37.  The Fibonacci Numbers are the numbers 1, 1, 2, 3, 5, 8, 13, 21,....  Note that each Fibonacci Number is simply the sum of the two preceding Fibonacci Numbers.  So the next number in the sequence is 13 + 21 = 34.  Write a program which repeatedly reads in an integer n, exiting when n < 0, and otherwise printing out the nth Fibonacci Number (where the 0th and 1st Fibonacci numbers are both 1, and the 2nd Fibonacci number is 2, and so on).

38.  Write a Java program which reads in a positive integer n and prints out the sum of the decimal digits of n.  So if the input is 536, your program would output the sum 5 + 3 + 6, or 14.

39.  Write a Java program which reads in a positive integer n and prints out the sum of the binary digits of n (if you think about it, this is the same thing as saying "the number of ones in the binary representation of n").  So if the input is 29, this number in binary is 111012, and this number has 4 ones, and so your program would output 4.  Likewise, if the input is 536, this number in binary is 10000110002, and this number has 3 ones, and so your program would output 3.  Hint:  This program is a very minor variant of the preceding program!
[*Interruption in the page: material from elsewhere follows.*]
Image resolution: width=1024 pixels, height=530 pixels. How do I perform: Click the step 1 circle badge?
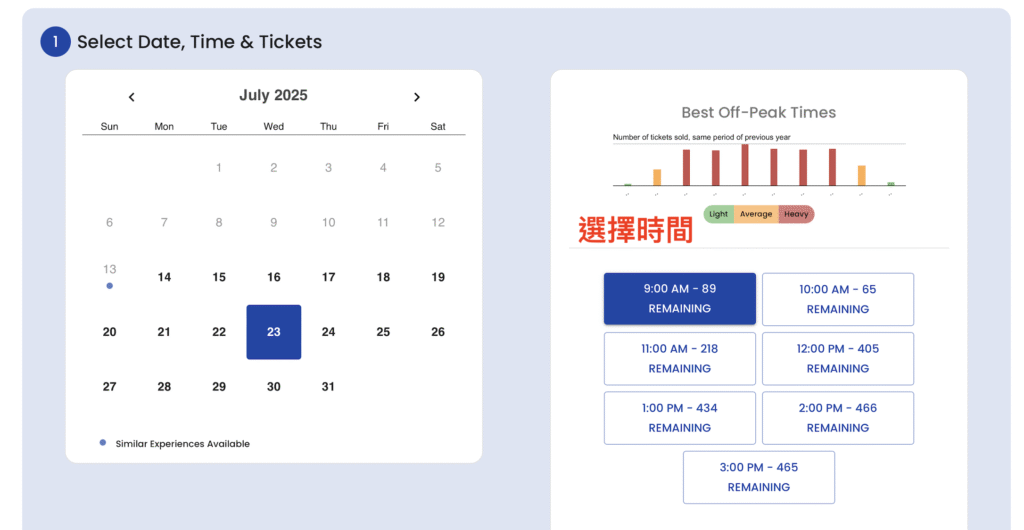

40.  Write a Java program which reads in a non-negative integer and prints out whether or not that number is a palindrome.  That is, whether or not it is the same forwards as backwards.  For example, the following numbers are palindromes:  6, 22, 181, 23532.

41.  A perfect number is a number which is the sum of its positive integer factors (these are just the prime factors plus 1 and the number itself).  The first three perfect numbers are:
6 = 1 + 2 + 3,
28 = 1 + 2 + 4 + 7 + 14
496 = 1 + 2 + 4 + 8 + 16 + 31 + 62 + 124 + 248
Write a Java program which reads in a number n and prints out the nth perfect number, where the 0th perfect number is 6.  Your program should also demonstrate this number is perfect by printing out the full sum, such as:
Enter a number [<=0 to exit]:  1
perfect number #1 is 28, and 28 = 1 + 2 + 4 + 7 + 14
Enter a number [<=0 to exit]:  -1
Goodbye!

42.  Write a Java program which reads in four whole numbers, a, b, c, and d.  You are guaranteed that the product of some of those numbers equals the product of the rest of the numbers.  So, perhaps a = b*c*d, or a*b = c*d, or a*d = b*c.  Print out a line showing the correct equality.  Always place a on the left-hand-side, and on both the left-hand and right-hand sides, list the integers in the same order as given in the input. So, if the input is 3 36 6 2, your output must be 3 * 6 * 2 = 36.

43.  Write a Java program which reads in a positive integer r, and prints out the number of lattice points strictly inside (hence, not on the perimeter) the first quadrant of the circle centered at (0,0) with radius r.  A "lattice point" is a point which has integer coordinates, and restricting this to the first quadrant requires that both x and y be non-negative (thus, by this definition, (0,0) is in the first quadrant).  So if the input is 6, we can verify that the following nine first-quadrant lattice points lie within that circle:  (0,0),(1,0),(0,1),(2,0), (1,1),(0,2), (2,1), (1,2), (2,2).  Thus, the answer on input of 6 is 9.